The findings demonstrate that modeling transcript isoforms jointly captures genetic regulation not evident at the gene level, substantially improving imputation accuracy and increasing the number of testable features. Power gains arise from: (1) more imputable genes via isoform-level modeling (>2× increase), (2) improved prediction of total gene expression (up to ~35% or more in CV terms), and (3) joint capture of expression and splicing mechanisms within a unified framework. The stepwise testing with ACAT aggregation, FDR and FWER control, followed by locus-specific permutation, yields well-calibrated discoveries despite an increased number of tests. IsoTWAS recovers almost all TWAS findings while adding many isoform-specific associations, including at constrained genes enriched for disease relevance. Empirical increases in approximate effective sample size and concordant null calibrations support that discovery gains reflect true signal rather than inflation. Fine-mapping at the isoform level remains challenging due to horizontal pleiotropy and correlated isoform regulation, but credible set sizes were comparable to or smaller than TWAS at the gene level. Collectively, isoform-centric modeling refines mechanistic hypotheses at GWAS loci—particularly in brain, where splicing complexity is high—and prioritizes specific transcript isoforms that may mediate genetic risk.

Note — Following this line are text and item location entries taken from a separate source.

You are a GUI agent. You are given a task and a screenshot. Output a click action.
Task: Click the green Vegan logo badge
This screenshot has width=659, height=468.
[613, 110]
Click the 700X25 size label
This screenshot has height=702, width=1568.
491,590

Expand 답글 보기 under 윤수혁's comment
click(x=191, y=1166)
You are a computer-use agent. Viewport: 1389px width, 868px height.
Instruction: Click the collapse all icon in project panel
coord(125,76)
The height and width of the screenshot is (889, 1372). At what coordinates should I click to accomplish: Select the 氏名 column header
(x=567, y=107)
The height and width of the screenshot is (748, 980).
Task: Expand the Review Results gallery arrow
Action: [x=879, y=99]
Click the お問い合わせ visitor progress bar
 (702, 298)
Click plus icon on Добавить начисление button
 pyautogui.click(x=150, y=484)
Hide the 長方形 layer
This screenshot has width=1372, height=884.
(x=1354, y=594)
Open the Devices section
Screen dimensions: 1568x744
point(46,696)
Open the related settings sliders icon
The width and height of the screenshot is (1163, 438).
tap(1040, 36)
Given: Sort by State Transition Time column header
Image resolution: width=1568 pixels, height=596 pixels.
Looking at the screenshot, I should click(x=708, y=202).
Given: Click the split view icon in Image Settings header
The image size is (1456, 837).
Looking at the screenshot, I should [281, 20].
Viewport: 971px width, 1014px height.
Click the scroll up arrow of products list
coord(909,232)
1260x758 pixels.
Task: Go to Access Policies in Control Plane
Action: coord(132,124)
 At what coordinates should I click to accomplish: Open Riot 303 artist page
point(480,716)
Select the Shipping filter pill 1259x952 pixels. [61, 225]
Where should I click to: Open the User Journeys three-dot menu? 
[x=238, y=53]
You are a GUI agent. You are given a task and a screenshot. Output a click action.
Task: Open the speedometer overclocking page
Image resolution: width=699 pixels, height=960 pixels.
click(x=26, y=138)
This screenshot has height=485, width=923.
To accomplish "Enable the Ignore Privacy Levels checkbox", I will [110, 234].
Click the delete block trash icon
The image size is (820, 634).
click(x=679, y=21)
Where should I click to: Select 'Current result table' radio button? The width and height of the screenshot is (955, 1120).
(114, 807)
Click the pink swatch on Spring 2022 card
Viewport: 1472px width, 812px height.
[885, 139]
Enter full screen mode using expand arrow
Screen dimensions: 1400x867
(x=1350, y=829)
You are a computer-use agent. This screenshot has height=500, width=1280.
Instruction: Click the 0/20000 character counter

This work introduces isoTWAS, an isoform-centric TWAS that integrates multivariate isoform prediction, stepwise association testing, locus-level permutation, and isoform fine-mapping to uncover genetic risk mechanisms for neuropsychiatric traits. IsoTWAS substantially increases discovery over gene-level TWAS, identifies isoform-specific associations invisible at the gene level, and prioritizes biologically plausible, constrained genes across many GWAS loci. Publicly available software and models across GTEx and brain datasets facilitate broad adoption. Future directions include leveraging long-read sequencing to improve transcript annotations and isoform quantification, incorporating RNA-seq inferential replicates to model prediction uncertainty, extending to genetically regulated transcript usage with appropriate compositional modeling, and developing fine-mapping methods that explicitly account for horizontal pleiotropy across isoforms and shared SNP effects.

- Isoform quantifications from short-read RNA-seq are maximum-likelihood estimates dependent on reference annotations and affected by sequencing depth, read length, and library preparation; incomplete annotations can bias estimates. Long-read sequencing will improve annotations and quantification, benefiting isoTWAS. - Inferential replicates capturing technical uncertainty are not incorporated into prediction models; exploiting them to estimate SNP effect standard errors or prediction intervals could improve mapping. - Extensions to transcript usage (compositional data) may require specialized modeling to handle compositional constraints. - Horizontal pleiotropy of SNPs across isoforms can reduce power, inflate false positives, and decrease fine-mapping sensitivity; methods explicitly modeling pleiotropy and shared effects across isoforms are needed.